Занятно, что, читая «Дневник» Корнея Чуковского, я встретил вдруг несомненный аналог всего комплекса своего собственного отношения к Аркадию Белинкову — острого сострадания его судьбе, неуверенного согласия с его беспощадным судом над историей и все более возрастающего протеста.
«Белинкова били и истязали в лагере, — записывает Чуковский, — он вернулся оттуда полутрупом. Сколько я знаю его, он всегда на пороге смерти. …Конечно, мне жаль его очень, и я даже чувствую себя виноватым перед ним — но разговоры с ним меня утомляют, я заболеваю от них. Он написал книгу о Тынянове, она имела успех, — и он хочет продолжать ту же линию, то есть при помощи литературоведческих книг привести читателя к лозунгу: долой советскую власть. Только для этого он написал об Олеше…
…Мне утомительно читать его монотонную публицистику».
И еще:
«Он дал мне первые страницы своей статьи об Ахматовой. В них он говорит, что правительство всегда угнетало и уничтожало людей искусства, что это вековечный закон — может быть, это и так, но выражает он эту мысль слишком длинно, и в конце концов она надоедает и хочется спорить с нею. Хочется сказать: а Одиссея? а „Война и мир“, а „Ромео и Джульетта“, а „Братья Карамазовы“».

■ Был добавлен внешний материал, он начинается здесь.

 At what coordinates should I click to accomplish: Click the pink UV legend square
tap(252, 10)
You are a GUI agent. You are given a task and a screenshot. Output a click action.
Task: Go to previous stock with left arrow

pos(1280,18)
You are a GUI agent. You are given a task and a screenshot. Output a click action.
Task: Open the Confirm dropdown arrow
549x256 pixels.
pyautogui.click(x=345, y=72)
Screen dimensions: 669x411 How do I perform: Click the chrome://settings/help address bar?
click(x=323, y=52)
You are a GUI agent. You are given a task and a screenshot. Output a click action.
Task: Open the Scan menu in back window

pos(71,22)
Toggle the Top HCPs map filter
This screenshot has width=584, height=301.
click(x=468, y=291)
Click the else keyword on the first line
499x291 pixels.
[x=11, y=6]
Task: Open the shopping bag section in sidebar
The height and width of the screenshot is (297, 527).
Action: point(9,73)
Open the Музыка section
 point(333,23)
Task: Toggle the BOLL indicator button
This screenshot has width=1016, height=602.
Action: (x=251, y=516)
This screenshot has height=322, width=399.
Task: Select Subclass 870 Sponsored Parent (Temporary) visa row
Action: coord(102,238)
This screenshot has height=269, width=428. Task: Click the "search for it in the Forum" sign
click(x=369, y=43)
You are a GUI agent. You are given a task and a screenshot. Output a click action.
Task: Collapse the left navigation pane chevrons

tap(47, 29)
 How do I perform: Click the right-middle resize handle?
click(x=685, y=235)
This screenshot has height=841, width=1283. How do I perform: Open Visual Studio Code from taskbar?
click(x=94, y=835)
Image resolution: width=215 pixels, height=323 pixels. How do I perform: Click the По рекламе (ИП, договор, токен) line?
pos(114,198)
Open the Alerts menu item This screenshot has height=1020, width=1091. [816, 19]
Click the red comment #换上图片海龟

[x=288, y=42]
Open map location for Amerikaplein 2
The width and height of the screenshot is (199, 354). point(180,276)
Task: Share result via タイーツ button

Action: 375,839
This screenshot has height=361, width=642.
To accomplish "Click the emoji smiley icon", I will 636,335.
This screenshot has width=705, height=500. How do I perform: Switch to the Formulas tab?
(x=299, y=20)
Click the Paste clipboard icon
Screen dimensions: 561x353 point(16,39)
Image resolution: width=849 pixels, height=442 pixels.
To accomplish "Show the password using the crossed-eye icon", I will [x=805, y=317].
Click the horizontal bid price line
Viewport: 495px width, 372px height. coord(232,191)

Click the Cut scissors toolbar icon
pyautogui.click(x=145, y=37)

В общем, то ли удручала подобная плоская прямолинейность, то ли попросту расширялся мой кругозор, но суждение Вяземского все меньше казалось сомнительным. Особенно когда оно вдруг сошлось, слилось для меня с фразой из письма Марины Цветаевой:
«Ведь Пушкина убили, потому что своей смертью он никогда бы не умер, жил вечно…»
О, разумеется, между житейским взглядом Петра Андреевича и поэтической экзальтацией Марины Ивановны — пропасть. Бессмертие и долголетие — вещи разные, но все-таки, встречно столкнувшись с цветаевским восклицанием, слова Вяземского обнажили один из своих смыслов. А именно: они — голос той эпохи, того мироощущения, когда сама мысль, что преждевременная гибель может быть закономерной, законной, чуть не естественной, — дика, нелепа, невероятна.